New tools for investigating astrocyte-to-neuron communication

This is probably useful for determining how a neuron recruits a neighbor to help with a task, neuroplasticity in action.
http://www.frontiersin.org/Journal/10.3389/fncel.2013.00193/full?utm_source=newsletter&utm_medium=email&utm_campaign=Neuroscience-w46-2013
Dongdong Li¹, Cendra Agulhon², Elke Schmidt¹, Martin Oheim¹ and Nicole Ropert^1*

• ¹Biophysics of Gliotransmitter Release Team, Laboratory of Neurophysiology and New Microscopies, INSERM U603, CNRS UMR 8154, University Paris Descartes, Paris, France
• ²Glia-Glia and Glia-Neuron Interactions in Neurophysiopathology Team, Laboratory of Neurophysiology and New Microscopies, INSERM U603, CNRS UMR 8154, University Paris Descartes, Paris, France

Gray matter protoplasmic astrocytes extend very thin processes and establish close contacts with synapses.
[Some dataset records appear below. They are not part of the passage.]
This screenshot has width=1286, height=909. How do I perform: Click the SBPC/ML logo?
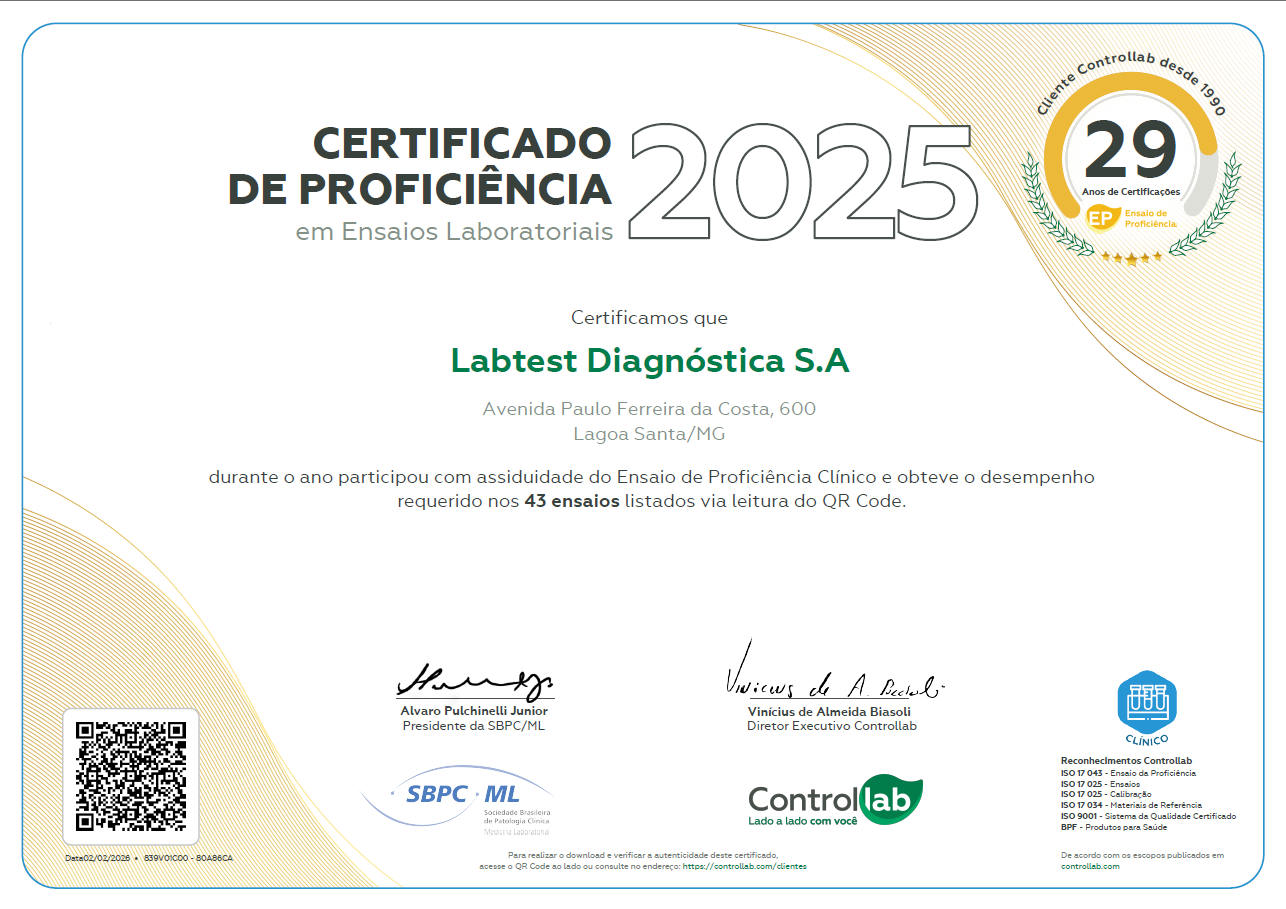pyautogui.click(x=462, y=796)
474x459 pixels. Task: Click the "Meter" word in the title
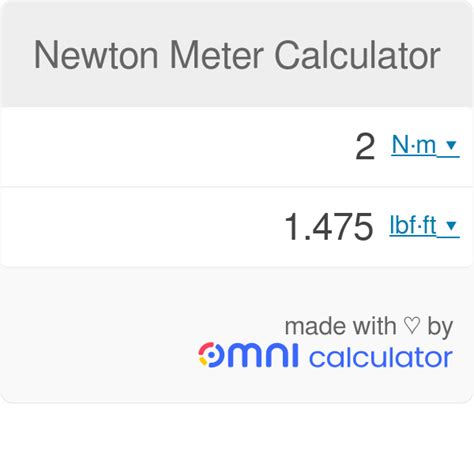pos(217,55)
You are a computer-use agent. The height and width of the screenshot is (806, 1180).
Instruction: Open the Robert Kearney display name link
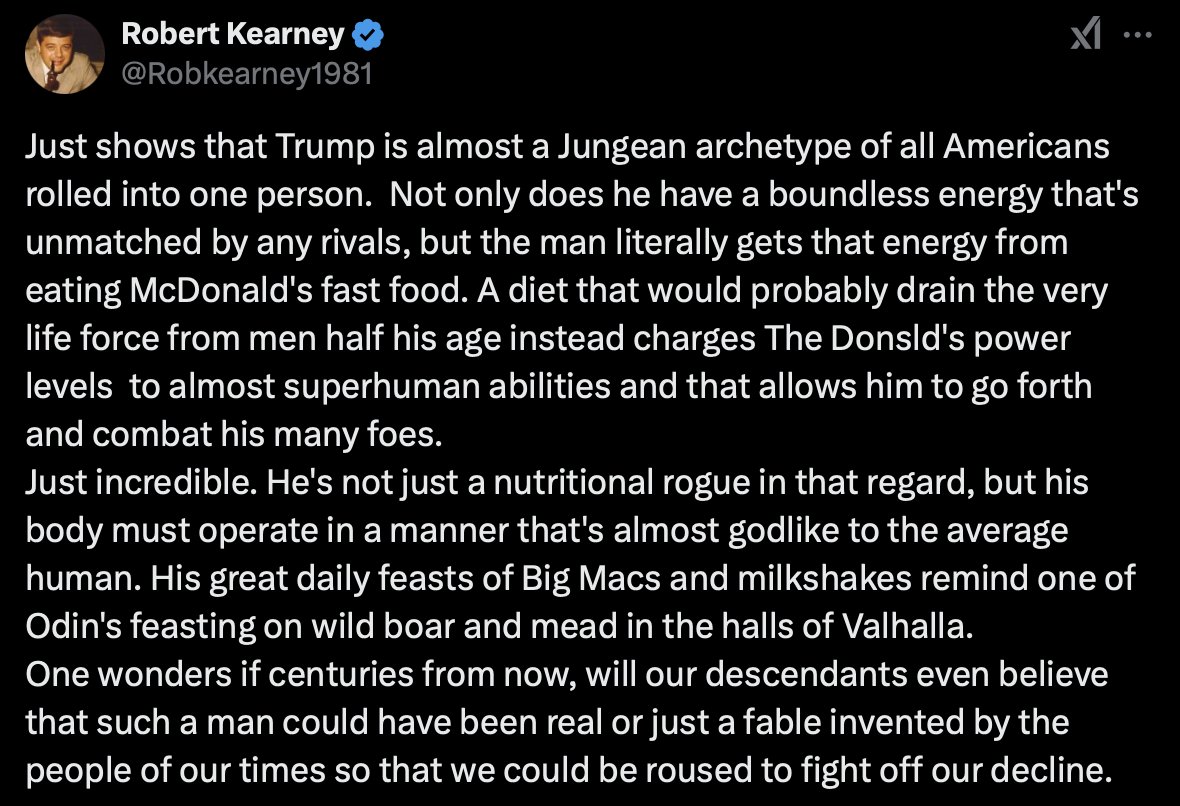pos(232,36)
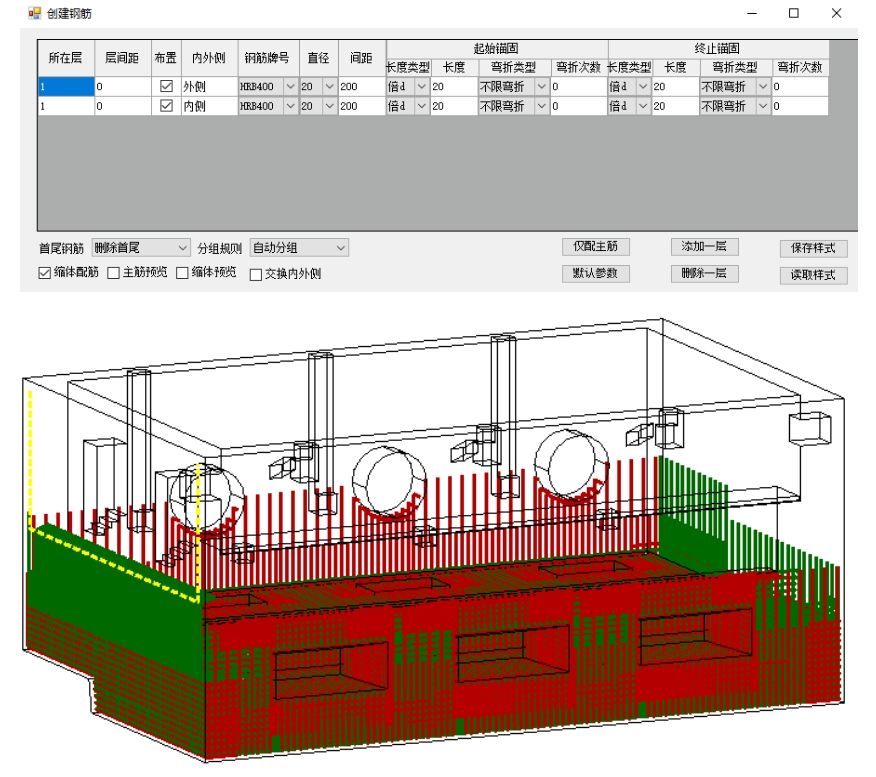Maximize the 创建钢筋 window

tap(793, 14)
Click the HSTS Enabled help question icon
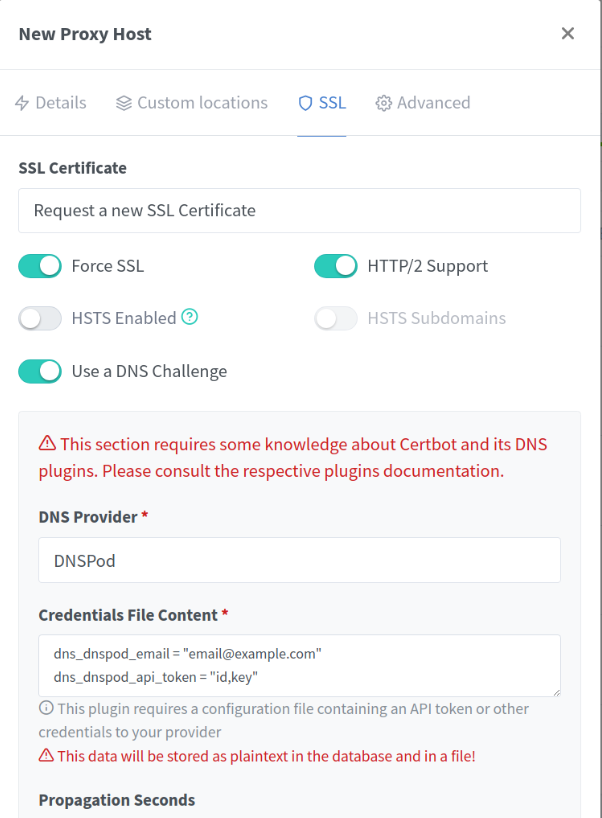Viewport: 602px width, 818px height. (x=190, y=318)
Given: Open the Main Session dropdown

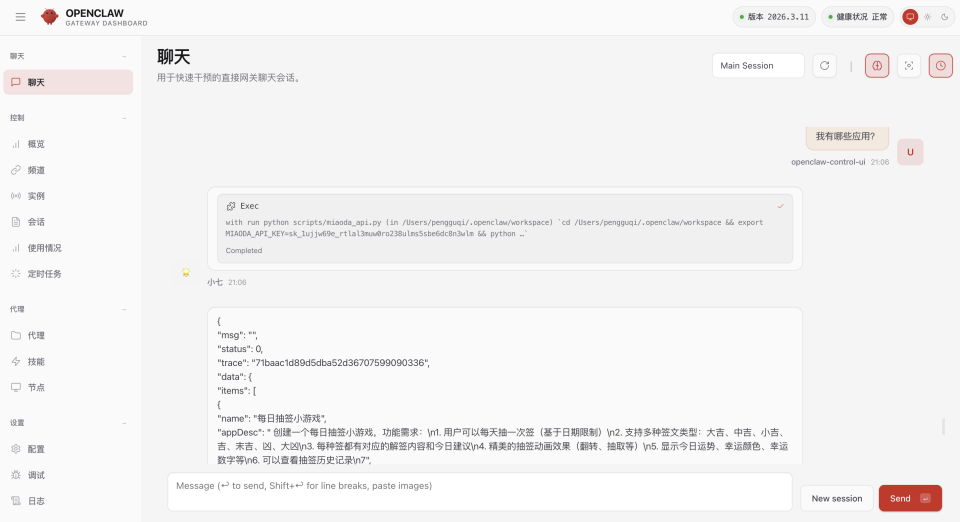Looking at the screenshot, I should pos(758,66).
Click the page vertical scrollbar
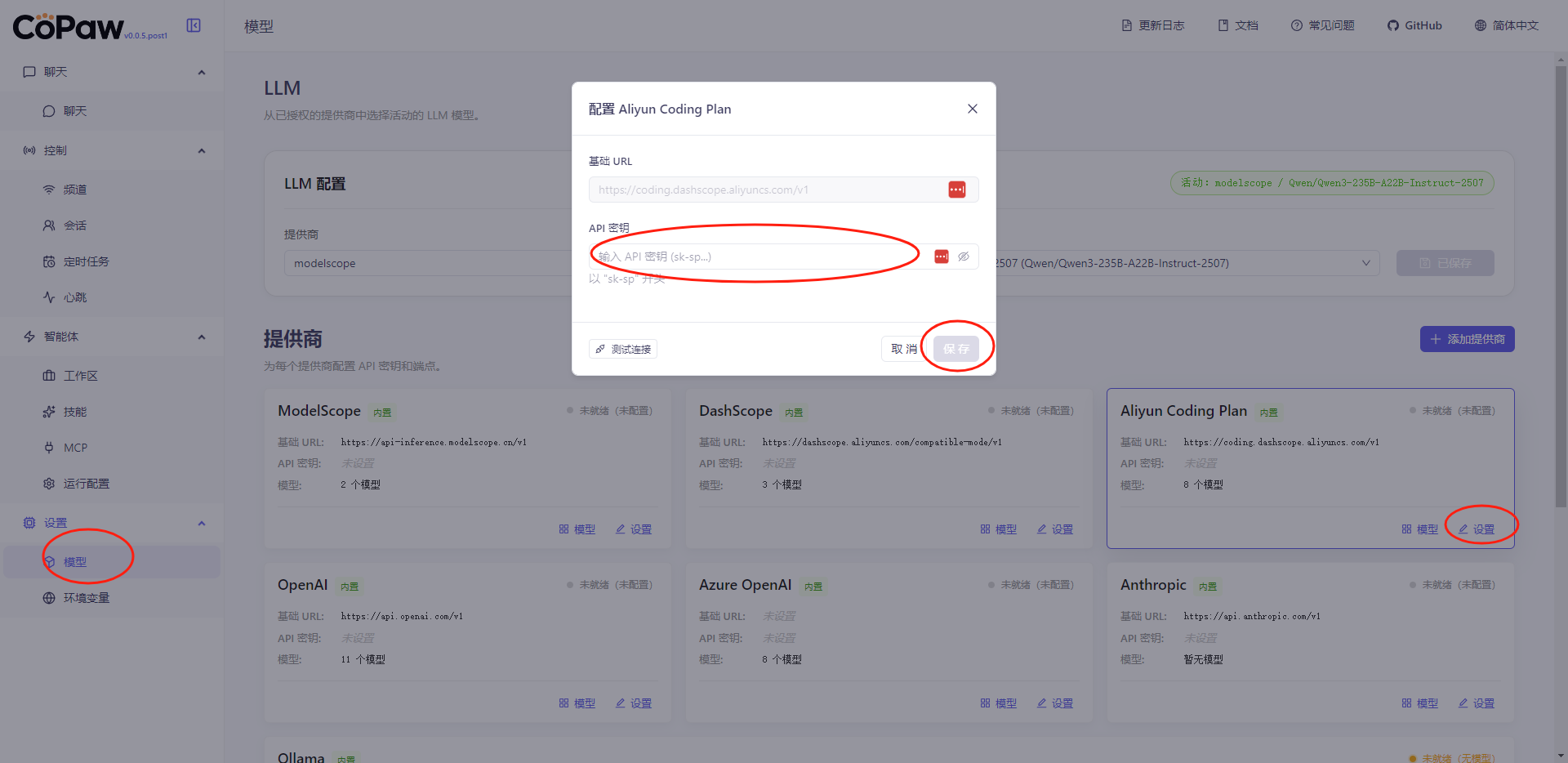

It has been suggested that the release of neuroactive gliotransmitters at the tripartite synapse contributes to information processing. However, the concept of calcium (Ca²⁺)-dependent gliotransmitter release from astrocytes, and the release mechanisms are being debated. Studying astrocytes in their natural environment is challenging because: (i) astrocytes are electrically silent; (ii) astrocytes and neurons express an overlapping repertoire of transmembrane receptors; (iii) the size of astrocyte processes in contact with synapses are below the resolution of confocal and two-photon microscopes (iv) bulk-loading techniques using fluorescent Ca²⁺ indicators lack cellular specificity. In this review, we will discuss some limitations of conventional methodologies and highlight the interest of novel tools and approaches for studying gliotransmission. Genetically encoded Ca²⁺ indicators (GECIs), light-gated channels, and exogenous receptors are being developed to selectively read out and stimulate astrocyte activity. Our review discusses emerging perspectives on: (i) the complexity of astrocyte Ca²⁺ signaling revealed by GECIs; (ii) new pharmacogenetic and optogenetic approaches to activate specific Ca²⁺ signaling pathways in astrocytes; (iii) classical and new techniques to monitor vesicle fusion in cultured astrocytes; (iv) possible strategies to express specifically reporter genes in astrocytes.